The thought of a hot meal and a gallon of water to pour down my dusty throat dominated my mind as darkness started to settle. The peaks of Påretjhåkkåh faded away as we moved further east, desperately longing to be back at camp. This would be my first marathon on skis, spiced with a 2000-metre elevation gain, a backpack full of video gear and a half eaten saucisson.
I was accompanied by two mountain guides from La Grave; couples Erin Smart and Benjamin Ribeyre, and Jackie Paaso and Reine Barkered, two freeride athletes from Sweden. I felt like the biggest fifth wheeler in expedition history - a view they probably also shared.
Today was the first summiting day of our project to climb and ski all the 2000-metre peaks in Sweden. A quest to be completed in one go, completely unsupported, involving a traverse of roughly 400 km through the miraculously beautiful and notoriously weather beaten part of the Swedish Lapland above the arctic circle.
My mind nagged me, telling me I should have worked out more, done more ski tour laps in my local mountains and worked on my ‘ski tour and bootpacking with crampons’ transitions. But with a one year old son demanding attention, a pregnant wife and a massive workload, my priorities were challenged.
I turned on my head torch, staring into the dark void. There were at least 3 hours left before we’d be back.

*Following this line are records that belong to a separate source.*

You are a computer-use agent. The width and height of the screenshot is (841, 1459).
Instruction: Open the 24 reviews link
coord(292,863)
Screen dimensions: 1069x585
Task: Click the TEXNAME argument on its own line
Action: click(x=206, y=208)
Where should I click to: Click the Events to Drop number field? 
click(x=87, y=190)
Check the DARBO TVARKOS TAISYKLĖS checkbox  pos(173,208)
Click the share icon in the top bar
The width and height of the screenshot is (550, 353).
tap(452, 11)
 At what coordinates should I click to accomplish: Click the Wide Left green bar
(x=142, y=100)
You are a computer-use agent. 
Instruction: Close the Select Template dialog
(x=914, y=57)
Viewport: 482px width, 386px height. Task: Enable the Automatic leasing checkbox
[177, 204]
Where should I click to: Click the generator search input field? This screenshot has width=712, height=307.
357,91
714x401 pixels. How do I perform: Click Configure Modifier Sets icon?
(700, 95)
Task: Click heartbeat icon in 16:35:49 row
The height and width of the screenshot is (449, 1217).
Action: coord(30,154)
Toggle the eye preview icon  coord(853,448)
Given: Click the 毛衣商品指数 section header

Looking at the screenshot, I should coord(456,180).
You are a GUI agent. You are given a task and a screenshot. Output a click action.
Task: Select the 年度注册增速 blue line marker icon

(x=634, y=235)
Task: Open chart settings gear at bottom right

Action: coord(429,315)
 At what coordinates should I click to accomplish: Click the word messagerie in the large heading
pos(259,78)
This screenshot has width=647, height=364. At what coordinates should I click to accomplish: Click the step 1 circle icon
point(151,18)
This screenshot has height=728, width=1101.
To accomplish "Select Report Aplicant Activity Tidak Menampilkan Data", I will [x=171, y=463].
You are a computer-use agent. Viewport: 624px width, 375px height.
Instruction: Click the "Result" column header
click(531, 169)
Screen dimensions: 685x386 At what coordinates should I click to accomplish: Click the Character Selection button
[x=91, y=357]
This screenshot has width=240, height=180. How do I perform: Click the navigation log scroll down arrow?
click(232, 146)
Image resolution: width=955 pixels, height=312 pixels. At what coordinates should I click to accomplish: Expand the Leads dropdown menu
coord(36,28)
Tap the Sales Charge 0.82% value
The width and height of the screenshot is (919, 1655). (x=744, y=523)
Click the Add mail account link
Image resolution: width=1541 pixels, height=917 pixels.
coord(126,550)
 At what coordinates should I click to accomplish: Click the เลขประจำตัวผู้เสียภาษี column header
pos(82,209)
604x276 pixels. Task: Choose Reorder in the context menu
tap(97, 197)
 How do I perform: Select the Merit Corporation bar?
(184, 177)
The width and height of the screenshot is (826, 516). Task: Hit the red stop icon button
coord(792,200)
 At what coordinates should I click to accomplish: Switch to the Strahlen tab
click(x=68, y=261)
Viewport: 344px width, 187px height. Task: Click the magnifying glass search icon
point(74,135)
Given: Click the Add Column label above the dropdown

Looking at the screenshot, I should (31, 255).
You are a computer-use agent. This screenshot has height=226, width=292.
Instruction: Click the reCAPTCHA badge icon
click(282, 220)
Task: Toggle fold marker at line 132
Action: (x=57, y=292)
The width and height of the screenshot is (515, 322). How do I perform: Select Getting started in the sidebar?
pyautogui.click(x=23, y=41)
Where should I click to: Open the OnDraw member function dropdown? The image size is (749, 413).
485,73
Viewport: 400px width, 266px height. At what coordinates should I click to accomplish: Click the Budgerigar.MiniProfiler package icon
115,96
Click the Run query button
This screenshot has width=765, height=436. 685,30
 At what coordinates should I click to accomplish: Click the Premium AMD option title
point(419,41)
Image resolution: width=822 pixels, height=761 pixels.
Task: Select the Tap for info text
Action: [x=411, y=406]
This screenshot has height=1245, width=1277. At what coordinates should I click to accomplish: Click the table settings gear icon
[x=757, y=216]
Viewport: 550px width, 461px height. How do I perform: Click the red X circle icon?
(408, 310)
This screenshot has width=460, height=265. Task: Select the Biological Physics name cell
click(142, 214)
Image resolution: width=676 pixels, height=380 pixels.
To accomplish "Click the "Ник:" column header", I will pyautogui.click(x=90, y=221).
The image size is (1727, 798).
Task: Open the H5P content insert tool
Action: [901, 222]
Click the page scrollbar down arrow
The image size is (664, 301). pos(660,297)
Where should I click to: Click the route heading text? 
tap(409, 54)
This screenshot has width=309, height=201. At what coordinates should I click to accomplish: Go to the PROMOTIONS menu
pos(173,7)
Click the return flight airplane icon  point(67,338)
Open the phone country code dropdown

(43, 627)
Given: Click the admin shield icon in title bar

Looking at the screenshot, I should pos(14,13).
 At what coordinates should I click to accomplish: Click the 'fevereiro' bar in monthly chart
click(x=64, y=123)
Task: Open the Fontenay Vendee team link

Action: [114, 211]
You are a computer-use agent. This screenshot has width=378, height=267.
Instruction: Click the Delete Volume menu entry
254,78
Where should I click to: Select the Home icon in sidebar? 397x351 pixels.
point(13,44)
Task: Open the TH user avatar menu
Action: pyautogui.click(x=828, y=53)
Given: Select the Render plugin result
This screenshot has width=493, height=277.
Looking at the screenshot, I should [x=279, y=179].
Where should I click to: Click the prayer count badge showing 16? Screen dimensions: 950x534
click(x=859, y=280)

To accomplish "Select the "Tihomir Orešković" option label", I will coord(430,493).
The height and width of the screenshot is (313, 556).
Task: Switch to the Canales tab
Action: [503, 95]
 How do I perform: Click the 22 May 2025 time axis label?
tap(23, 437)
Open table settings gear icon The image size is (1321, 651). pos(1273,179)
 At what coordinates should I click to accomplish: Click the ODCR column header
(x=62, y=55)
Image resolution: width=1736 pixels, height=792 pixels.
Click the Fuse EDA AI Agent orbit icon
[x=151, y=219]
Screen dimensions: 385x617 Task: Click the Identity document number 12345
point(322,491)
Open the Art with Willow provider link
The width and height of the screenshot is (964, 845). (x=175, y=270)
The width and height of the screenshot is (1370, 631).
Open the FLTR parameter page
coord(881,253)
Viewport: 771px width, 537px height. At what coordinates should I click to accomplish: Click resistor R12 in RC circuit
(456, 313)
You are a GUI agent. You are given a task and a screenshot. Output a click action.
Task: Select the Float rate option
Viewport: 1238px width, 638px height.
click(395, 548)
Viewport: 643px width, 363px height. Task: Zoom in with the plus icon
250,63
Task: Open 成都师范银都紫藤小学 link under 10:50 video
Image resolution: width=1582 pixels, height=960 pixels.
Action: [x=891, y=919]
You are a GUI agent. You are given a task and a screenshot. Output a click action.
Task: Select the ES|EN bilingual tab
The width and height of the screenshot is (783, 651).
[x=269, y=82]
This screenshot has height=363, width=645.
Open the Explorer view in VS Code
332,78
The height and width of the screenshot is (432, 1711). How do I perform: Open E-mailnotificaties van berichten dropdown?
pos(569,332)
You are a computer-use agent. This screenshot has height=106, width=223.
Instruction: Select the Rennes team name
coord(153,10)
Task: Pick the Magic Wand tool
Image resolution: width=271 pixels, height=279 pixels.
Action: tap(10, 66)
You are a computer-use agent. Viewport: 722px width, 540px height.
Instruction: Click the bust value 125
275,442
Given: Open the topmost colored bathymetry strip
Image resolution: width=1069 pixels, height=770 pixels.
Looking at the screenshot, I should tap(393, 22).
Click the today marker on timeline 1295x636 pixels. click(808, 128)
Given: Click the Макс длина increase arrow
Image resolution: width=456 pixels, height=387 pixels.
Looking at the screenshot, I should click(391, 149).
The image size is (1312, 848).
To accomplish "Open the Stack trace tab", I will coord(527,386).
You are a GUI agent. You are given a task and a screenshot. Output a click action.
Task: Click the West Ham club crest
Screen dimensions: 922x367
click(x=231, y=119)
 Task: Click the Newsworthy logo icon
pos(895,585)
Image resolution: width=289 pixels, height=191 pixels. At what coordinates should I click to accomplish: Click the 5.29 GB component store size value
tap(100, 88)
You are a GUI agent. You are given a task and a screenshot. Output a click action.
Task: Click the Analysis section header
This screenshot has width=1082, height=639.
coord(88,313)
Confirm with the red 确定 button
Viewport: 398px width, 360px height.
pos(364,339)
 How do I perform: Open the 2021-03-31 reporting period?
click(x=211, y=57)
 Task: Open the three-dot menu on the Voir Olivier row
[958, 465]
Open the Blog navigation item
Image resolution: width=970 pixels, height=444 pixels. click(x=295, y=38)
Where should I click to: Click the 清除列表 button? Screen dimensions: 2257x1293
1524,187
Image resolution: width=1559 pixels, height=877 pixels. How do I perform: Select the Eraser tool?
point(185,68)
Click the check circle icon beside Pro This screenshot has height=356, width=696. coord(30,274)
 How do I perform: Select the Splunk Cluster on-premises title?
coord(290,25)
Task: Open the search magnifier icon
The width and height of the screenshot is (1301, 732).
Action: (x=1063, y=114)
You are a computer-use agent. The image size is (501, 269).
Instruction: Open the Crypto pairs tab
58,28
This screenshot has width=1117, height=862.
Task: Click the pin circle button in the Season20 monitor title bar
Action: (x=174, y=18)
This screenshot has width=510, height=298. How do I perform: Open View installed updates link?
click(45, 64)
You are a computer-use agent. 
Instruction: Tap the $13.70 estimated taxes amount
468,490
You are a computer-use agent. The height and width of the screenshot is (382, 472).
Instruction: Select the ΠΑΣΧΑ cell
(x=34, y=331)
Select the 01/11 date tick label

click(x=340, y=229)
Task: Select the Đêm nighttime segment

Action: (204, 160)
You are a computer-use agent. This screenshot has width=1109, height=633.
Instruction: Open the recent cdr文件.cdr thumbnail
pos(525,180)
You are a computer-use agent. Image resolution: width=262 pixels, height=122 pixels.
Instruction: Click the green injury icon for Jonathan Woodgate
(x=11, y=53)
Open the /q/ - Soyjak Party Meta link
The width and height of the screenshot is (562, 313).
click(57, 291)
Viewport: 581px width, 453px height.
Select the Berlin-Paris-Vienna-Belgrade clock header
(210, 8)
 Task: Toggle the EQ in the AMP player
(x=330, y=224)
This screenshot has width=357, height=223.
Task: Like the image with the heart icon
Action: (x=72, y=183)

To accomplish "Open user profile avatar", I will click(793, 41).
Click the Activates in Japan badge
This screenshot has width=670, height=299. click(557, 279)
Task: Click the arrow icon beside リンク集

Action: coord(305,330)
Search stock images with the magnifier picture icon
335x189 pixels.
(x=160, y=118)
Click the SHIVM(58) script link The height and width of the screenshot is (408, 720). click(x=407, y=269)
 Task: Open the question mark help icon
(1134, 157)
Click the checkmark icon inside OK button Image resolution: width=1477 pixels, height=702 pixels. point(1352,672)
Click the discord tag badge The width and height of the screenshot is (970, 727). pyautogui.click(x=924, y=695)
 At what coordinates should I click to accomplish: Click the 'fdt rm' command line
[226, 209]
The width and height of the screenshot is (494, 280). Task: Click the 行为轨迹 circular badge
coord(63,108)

Being the camera guy in this setting means running back and forth to shoot the athletes from different angles, stopping to shoot footage of the landscape, sprinting to catch up, shooting some dialogue during snack breaks, have my own snack break and catch up again. I was fairly used to doing this with a normal group, but doing it at the speed we had to travel, covering a very long distance in one single day, that was something my whole body was leaving a strong message about to my brain’s complaints department.
On the brink of dehydration, exhausted but determined to eat a large amount of Pringles crisps before today was over, I was delighted when we finally reached the tree line. At this point, Erin was pulling Jackie by a rope and Benjamin aka “Benj”, blasted his phone speakers on maximum volume, pumping psychedelic techno music to boost morale. I was wearily moving forward, trying to skate on the flats. We must have looked hilarious to an outsider..
Earlier in the day, we had successfully summited and skied down our first two of the twelve 2000-metre peaks. It was a special day, since we had to push for these summits one day earlier than planned, due to bad weather coming in. And bad weather was definitely coming in.
Pure will-power was now pushing me until my body was finally allowed to lay down in the frost covered tent with my left hand half way in the Pringles container and my camera hanging like a disappointingly empty whiskey jar round my neck. Finally this day, which we’d strongly suspected would be a type two fun day, was done after 16 hours.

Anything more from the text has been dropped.